= Beginning of Section =
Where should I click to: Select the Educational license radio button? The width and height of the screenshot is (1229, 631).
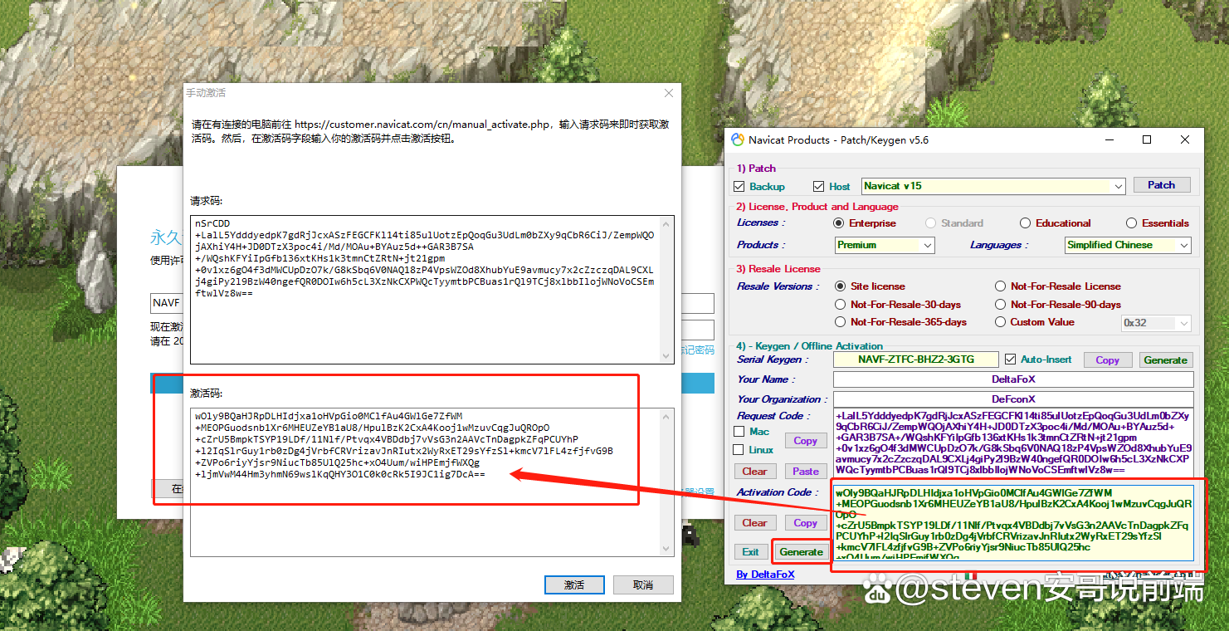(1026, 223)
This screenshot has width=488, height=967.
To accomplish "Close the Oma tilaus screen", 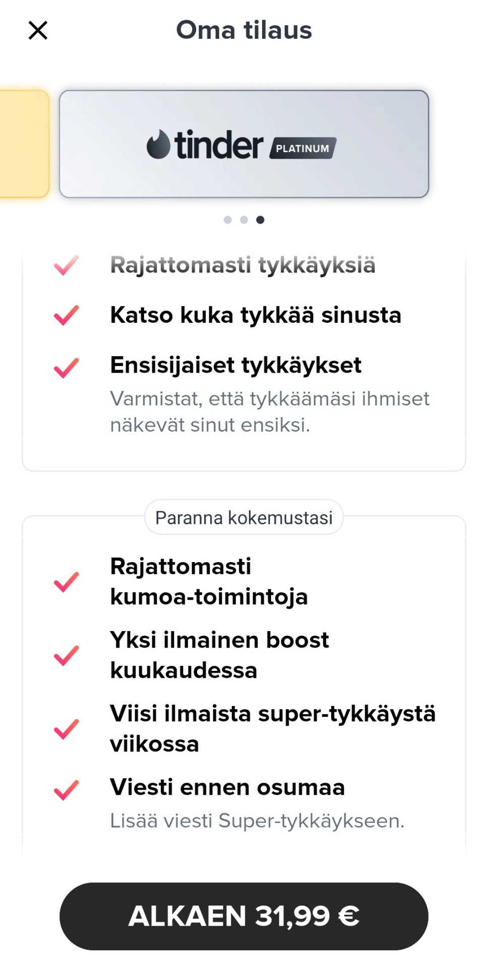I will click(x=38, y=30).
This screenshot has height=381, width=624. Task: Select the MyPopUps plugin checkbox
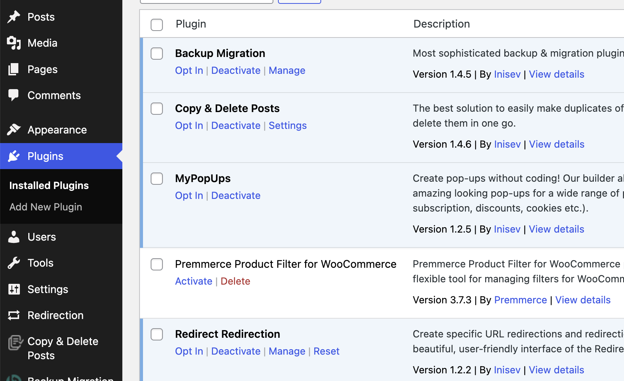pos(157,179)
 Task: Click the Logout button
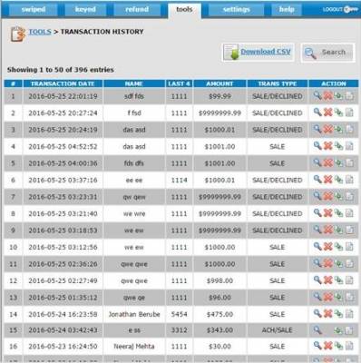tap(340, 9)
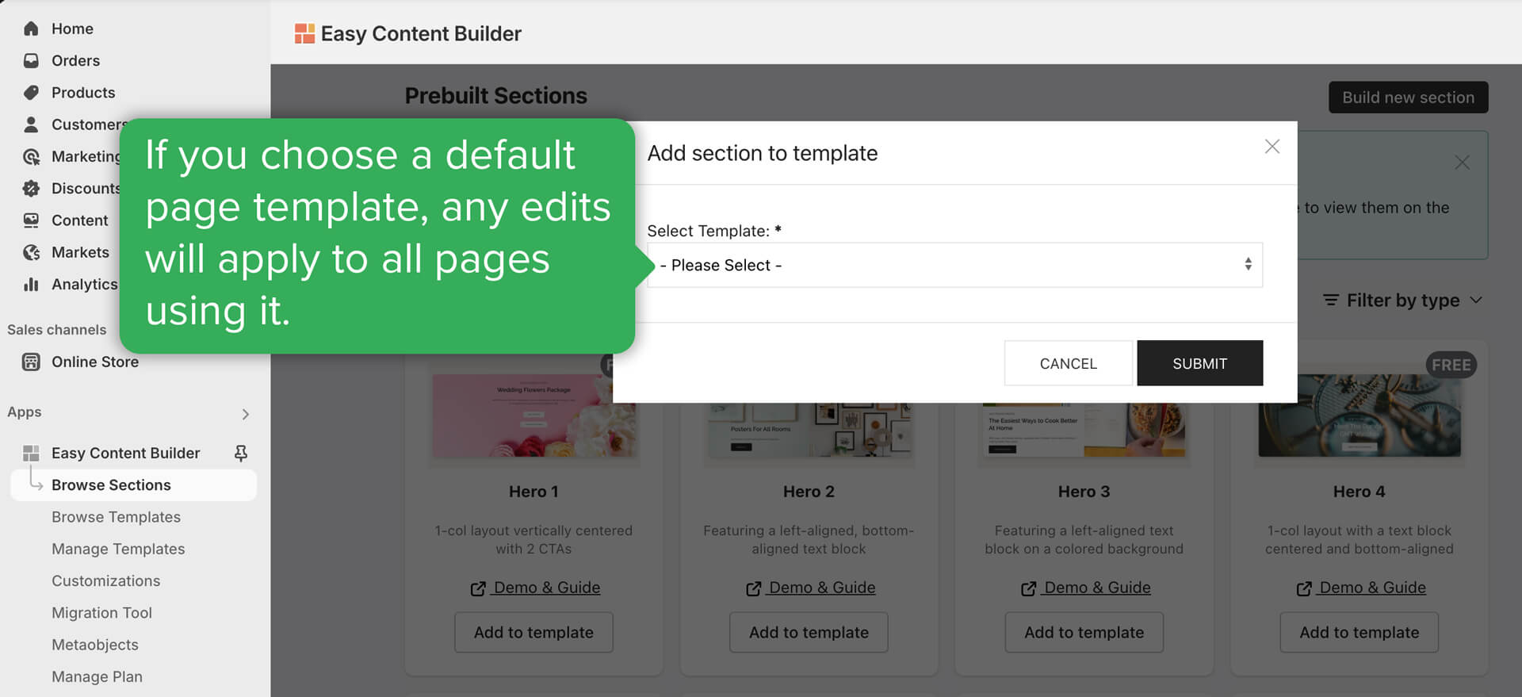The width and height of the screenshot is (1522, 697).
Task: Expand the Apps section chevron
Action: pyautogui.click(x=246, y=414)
= End of Section =
**Exercise brief:** Lines from the one that contains "This screenshot has height=381, width=624." through the last line of the data above are to be extracted exactly, with no pictures and no other lines.

**Answer to this task:**
This screenshot has height=381, width=624. Task: Select the MyPopUps plugin checkbox
pos(157,179)
 Task: Click the Logout button
tap(340, 9)
The width and height of the screenshot is (1522, 697).
Task: Expand the Apps section chevron
Action: pyautogui.click(x=246, y=414)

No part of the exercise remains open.